- Team ID: T-0823769
- Team Name: ASHSUM
- Team Members:
- Sumit Pandey : 25-222056
- Ashirwad Sinha : 25-412666
This repository presents our solution to the NSSC 2025 Data Analytics Challenge, focused on analyzing the HLS4ML LHC Jet dataset.
Dataset: Drive Link
Our project is built around two major objectives:
-
Jet Classification
We classify particle jets into one of five categories using:- Deep Learning Approach: A fine-tuned ResNet-18 model trained on jet image data.
- Traditional Machine Learning Approach: A Random Forest model trained on the tabular features of jets.
-
Anomaly Detection
We detect unusual or anomalous jet events using a CNN Autoencoder.- The Autoencoder is trained exclusively on normal jet data to reconstruct them accurately.
- Significant reconstruction error signals potential anomalies.
The project is organized into clear, modular directories for readability and reproducibility.

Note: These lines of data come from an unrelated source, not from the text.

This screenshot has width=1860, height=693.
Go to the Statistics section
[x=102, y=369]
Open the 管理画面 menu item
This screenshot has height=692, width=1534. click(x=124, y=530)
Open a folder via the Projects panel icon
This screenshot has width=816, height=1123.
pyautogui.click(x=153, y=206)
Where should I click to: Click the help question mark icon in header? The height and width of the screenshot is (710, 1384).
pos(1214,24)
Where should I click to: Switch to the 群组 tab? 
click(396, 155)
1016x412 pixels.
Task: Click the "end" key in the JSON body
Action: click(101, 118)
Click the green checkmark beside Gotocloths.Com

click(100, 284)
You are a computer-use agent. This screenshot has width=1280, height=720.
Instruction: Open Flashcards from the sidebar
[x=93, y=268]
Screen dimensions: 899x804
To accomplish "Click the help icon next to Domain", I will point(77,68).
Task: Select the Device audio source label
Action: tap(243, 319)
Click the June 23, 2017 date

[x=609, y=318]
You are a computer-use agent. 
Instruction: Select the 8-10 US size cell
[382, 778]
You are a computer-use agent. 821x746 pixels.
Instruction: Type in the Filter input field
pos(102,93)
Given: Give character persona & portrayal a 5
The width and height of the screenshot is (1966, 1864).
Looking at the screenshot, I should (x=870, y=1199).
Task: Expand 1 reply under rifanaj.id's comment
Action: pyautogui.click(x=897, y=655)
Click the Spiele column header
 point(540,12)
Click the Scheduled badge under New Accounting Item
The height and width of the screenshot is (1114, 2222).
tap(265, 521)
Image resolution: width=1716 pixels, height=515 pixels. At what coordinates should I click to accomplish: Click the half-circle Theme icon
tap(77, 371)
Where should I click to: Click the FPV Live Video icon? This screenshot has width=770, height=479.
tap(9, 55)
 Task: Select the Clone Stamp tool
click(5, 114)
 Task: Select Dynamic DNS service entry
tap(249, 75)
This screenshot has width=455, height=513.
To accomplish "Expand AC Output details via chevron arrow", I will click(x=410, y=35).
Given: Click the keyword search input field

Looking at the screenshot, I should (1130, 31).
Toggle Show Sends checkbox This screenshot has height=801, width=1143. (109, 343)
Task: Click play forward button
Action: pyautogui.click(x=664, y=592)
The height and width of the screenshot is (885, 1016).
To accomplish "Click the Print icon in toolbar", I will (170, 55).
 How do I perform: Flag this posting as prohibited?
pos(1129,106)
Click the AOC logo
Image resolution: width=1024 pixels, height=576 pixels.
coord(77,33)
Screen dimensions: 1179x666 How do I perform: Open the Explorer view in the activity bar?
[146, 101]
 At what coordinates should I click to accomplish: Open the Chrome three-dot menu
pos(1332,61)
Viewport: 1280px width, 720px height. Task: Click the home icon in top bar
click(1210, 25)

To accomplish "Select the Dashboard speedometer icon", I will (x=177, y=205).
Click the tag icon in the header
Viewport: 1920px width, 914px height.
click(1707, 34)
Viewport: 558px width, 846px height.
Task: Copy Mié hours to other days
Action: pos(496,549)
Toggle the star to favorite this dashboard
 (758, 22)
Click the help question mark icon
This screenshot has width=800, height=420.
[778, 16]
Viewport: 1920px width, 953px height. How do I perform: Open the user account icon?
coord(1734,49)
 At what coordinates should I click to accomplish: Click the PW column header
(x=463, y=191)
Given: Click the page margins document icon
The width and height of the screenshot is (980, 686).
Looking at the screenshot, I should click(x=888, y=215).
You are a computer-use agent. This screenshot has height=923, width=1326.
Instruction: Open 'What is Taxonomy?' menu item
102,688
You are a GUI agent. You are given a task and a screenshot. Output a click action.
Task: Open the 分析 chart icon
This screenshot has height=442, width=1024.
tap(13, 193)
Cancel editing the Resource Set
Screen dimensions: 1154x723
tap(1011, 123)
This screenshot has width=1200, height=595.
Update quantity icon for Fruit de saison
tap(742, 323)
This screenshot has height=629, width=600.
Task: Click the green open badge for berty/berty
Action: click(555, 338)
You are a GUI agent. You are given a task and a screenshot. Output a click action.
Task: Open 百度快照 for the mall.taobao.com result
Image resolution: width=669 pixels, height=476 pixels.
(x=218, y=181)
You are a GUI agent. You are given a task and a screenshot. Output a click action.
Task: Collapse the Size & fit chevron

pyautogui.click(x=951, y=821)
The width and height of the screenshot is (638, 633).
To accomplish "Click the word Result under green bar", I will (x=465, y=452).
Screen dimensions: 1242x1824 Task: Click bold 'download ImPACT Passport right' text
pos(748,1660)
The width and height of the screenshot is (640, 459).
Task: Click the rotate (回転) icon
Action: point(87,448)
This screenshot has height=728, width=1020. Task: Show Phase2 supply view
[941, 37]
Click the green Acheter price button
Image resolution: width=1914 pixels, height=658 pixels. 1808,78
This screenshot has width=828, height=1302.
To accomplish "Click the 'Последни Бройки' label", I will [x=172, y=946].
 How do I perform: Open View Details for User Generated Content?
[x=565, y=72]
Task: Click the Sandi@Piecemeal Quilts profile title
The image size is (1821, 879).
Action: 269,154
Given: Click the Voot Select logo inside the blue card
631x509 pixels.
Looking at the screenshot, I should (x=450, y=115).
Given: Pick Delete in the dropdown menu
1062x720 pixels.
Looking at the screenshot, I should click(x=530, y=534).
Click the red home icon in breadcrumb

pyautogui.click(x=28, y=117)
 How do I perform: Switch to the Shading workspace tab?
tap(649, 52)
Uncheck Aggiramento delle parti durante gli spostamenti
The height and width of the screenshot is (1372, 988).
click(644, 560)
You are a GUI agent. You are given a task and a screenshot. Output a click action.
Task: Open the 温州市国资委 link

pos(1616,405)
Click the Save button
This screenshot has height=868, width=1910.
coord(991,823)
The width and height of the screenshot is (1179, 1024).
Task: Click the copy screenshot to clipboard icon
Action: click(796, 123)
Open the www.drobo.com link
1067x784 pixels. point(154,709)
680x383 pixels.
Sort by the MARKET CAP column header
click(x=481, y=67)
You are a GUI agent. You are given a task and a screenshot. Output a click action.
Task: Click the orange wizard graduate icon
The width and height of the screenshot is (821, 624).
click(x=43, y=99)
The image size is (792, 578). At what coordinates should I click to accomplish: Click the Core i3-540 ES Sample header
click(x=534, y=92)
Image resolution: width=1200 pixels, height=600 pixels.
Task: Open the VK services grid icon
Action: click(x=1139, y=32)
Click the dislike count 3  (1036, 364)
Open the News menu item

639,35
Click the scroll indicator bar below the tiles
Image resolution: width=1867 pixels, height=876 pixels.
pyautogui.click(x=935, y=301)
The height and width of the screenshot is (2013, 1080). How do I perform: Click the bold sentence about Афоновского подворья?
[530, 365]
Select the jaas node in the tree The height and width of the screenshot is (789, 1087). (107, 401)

NSSC_DataAnalytics_Team_ASHSUM143/
├── 📂 Notebook/
│ ├── 1_Data_Preprocessing.ipynb
│ ├── 2_CNN_Model.ipynb
│ ├── 3_Tabular_Models.ipynb
│ ├── 4_Model_Comparison.ipynb
│ └── 5_Anomaly_Detection.ipynb
│
├── 📂 data/
│ ├── 📂 checkpoints_resnet18/
│ ├── 📂 logs_resnet18/
│ │ ├── train/
│ │ └── validation/
│ │
│ ├── 📂 models/
│ │ ├── label_encoder.joblib
│ │ ├── pca.joblib
│ │ ├── resnet18_jet_classifier_best_model.keras
│ │ ├── rf_baseline.joblib
│ │ ├── rf_pca.joblib
│ │ └── scaler.joblib
│ │
│ ├── 📂 results/
│ │ ├── 📂 plots/
│ │ │ ├── anomaly_error_distribution.png
│ │ │ ├── cnn_accuracy_loss_curves.png
│ │ │ ├── cnn_confusion_matrix.png
│ │ │ ├── cnn_misclassified_jets.png
│ │ │ ├── confusion_matrix_pca.png
│ │ │ ├── confusion_matrix_raw.png
│ │ │ ├── model_comparison.png
│ │ │ ├── pca_scree_plot.png
│ │ │ └── top_5_anomalies.png
│ │ │
│ │ ├── anomaly_scores.csv
│ │ ├── cnn_summary.csv
│ │ ├── sample_images.npy
│ │ ├── tabular_feature_summary.csv
│ │ └── tabular_summary.csv
│ │
│ ├── 📂 train_data/ (Contains 36 .h5 files)
│ └── 📂 validation_data/ (Contains 27 .h5 files)
|
|── 📁 Report/
| ├── NSSC_Report_T-0823769.docx
|
├── README.md
└── requirements.txt
- Handled missing values, normalization, and reshaping for image-based models.
- Ensured class balance using stratified sampling techniques.
- Visualized jet distributions, feature importance, and correlations.
- Compared tabular and image-based feature representations.
- Fine-tuned on jet images.
- Implemented using PyTorch.
- Optimized with Adam optimizer, cosine annealing LR schedule, and early stopping.
- Used for interpretable classification on structured features.
- Tuned with GridSearchCV for best performance.
- Built a CNN Autoencoder to reconstruct normal jet events.
- Reconstruction error used as the anomaly score.
- Evaluated using ROC AUC and precision-recall metrics.
- Compared metrics such as Accuracy, F1-Score, ROC-AUC, and Inference Time.
- Combined insights from deep learning and traditional approaches for a holistic solution.
| Model | Acc | F1 | ROC AUC | Notes |
|---|---|---|---|---|
| RF | 0.8225 | 0.8198 | 0.9012 | Best overall |
| PCA RF | 0.7939 | 0.7901 | 0.8834 | Fast and efficient |
| CNN | 0.7437 | 0.7392 | 0.8645 | Learns jet structure |
- Python 3.10+
- PyTorch
- Scikit-learn
- Matplotlib, Seaborn
- NumPy, Pandas
- TensorBoard (for training visualization)
To reproduce our results:
# Clone the repository
git clone https://github.com/5umitpandey/IIT_Kh_NSSC_Data_Analytics_Hackathon.git
cd IIT_Kh_NSSC_Data_Analytics_Hackathon
# Install dependencies
pip install -r requirements.txt
# Run notebooks
jupyter notebook Notebook/